How to manage diverse stakeholder landscapes.

Ever taken the initiative and started an email conversation with a bunch of friends about a dinner date only to be amazed by how little people agree on? No wonder we don’t get out as much as we used to!

We shouldn’t be surprised by diverse interests but we are. We don’t look the same, sound the same, marry the same or dance the same as our best friends. It comes down to worldview. Why don’t the others get it?

Recently I peeled an orange. Once the skin and the pith were removed, it came apart beautifully. From a compact whole to a scattering of segments – some juicy, some dry, some pipped, some small, some large.

Segments.

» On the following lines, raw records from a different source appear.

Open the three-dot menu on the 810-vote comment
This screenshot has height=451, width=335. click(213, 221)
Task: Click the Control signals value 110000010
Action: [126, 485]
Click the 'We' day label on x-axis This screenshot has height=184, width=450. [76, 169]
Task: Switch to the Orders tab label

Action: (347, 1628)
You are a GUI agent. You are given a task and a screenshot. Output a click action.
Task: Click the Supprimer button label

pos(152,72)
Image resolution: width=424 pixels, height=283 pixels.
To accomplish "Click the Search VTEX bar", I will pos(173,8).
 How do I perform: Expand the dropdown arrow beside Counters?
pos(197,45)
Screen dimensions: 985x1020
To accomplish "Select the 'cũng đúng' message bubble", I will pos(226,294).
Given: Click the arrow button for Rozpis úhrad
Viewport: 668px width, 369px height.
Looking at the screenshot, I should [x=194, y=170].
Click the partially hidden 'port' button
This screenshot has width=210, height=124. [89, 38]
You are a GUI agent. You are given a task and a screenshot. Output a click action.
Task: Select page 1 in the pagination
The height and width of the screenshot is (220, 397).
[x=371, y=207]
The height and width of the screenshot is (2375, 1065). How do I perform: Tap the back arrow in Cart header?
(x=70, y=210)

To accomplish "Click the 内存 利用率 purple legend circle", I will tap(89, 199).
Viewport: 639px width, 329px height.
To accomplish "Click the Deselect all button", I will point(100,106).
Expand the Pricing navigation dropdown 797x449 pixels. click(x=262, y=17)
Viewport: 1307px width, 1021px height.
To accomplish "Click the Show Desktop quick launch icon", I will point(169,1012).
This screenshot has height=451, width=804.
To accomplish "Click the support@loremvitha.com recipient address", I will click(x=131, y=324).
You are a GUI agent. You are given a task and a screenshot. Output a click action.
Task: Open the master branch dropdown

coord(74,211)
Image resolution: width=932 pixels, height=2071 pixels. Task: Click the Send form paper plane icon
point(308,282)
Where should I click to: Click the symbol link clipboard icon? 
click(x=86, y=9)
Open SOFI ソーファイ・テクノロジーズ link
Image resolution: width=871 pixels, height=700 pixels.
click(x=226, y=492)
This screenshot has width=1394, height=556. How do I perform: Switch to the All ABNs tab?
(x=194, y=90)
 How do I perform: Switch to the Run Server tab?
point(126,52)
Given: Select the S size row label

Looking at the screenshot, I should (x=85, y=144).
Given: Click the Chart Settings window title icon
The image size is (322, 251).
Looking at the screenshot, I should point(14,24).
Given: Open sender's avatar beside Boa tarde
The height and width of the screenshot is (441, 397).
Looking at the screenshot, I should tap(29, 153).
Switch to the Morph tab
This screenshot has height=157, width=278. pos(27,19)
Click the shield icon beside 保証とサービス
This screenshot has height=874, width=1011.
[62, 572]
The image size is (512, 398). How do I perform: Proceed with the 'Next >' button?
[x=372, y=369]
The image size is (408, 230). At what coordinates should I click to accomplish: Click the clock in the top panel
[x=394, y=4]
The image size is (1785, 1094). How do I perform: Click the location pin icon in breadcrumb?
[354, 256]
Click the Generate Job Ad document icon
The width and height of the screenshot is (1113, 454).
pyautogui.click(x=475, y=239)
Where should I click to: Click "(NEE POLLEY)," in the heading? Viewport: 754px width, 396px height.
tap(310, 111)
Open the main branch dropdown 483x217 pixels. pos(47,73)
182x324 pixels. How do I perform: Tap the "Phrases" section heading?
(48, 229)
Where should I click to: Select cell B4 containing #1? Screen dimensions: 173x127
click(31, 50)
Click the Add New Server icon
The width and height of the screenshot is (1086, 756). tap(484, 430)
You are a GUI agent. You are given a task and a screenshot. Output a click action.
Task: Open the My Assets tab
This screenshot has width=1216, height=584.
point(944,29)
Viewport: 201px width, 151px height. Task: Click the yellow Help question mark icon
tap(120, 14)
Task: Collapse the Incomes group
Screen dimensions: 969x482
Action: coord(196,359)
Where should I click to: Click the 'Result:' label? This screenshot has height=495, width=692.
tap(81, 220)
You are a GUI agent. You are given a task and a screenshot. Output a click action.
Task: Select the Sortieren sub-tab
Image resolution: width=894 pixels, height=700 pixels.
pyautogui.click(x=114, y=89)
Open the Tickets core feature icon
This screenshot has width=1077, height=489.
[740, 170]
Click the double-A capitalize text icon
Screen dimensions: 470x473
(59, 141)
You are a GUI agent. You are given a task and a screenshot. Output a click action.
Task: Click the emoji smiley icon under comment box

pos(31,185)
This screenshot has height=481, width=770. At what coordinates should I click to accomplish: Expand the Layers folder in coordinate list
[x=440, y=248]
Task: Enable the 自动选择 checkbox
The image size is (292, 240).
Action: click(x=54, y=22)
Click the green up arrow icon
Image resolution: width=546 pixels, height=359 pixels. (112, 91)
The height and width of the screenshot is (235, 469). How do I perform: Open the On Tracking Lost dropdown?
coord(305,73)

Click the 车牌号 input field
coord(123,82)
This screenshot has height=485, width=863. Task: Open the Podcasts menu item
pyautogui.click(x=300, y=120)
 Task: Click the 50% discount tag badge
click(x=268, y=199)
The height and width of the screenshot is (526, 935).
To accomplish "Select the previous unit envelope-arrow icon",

Sometime in the glorious past of commerce, a quantitative researcher went to work developing methods of breaking down markets into customer groups called ‘segments’.

 

It’s easier to market to people (and less risky) when you can group and define them by:

  • Geographics – location, climate, laws/regulations
  • Demographics –  gender, age, income, education, language,  ethnicity
  • Psychographics –  lifestyle, personality, attitude, values, beliefs and social ‘class’

Public relations experts go a few steps further and segment communication message, channels and tools by each customer segment and the people that influence their decisions.

Not only does it provide confidence to management that the pitch will work, it eradicates the waste – you don’t spend money on mass market advertising campaigns when you can reach people more effectively by other means.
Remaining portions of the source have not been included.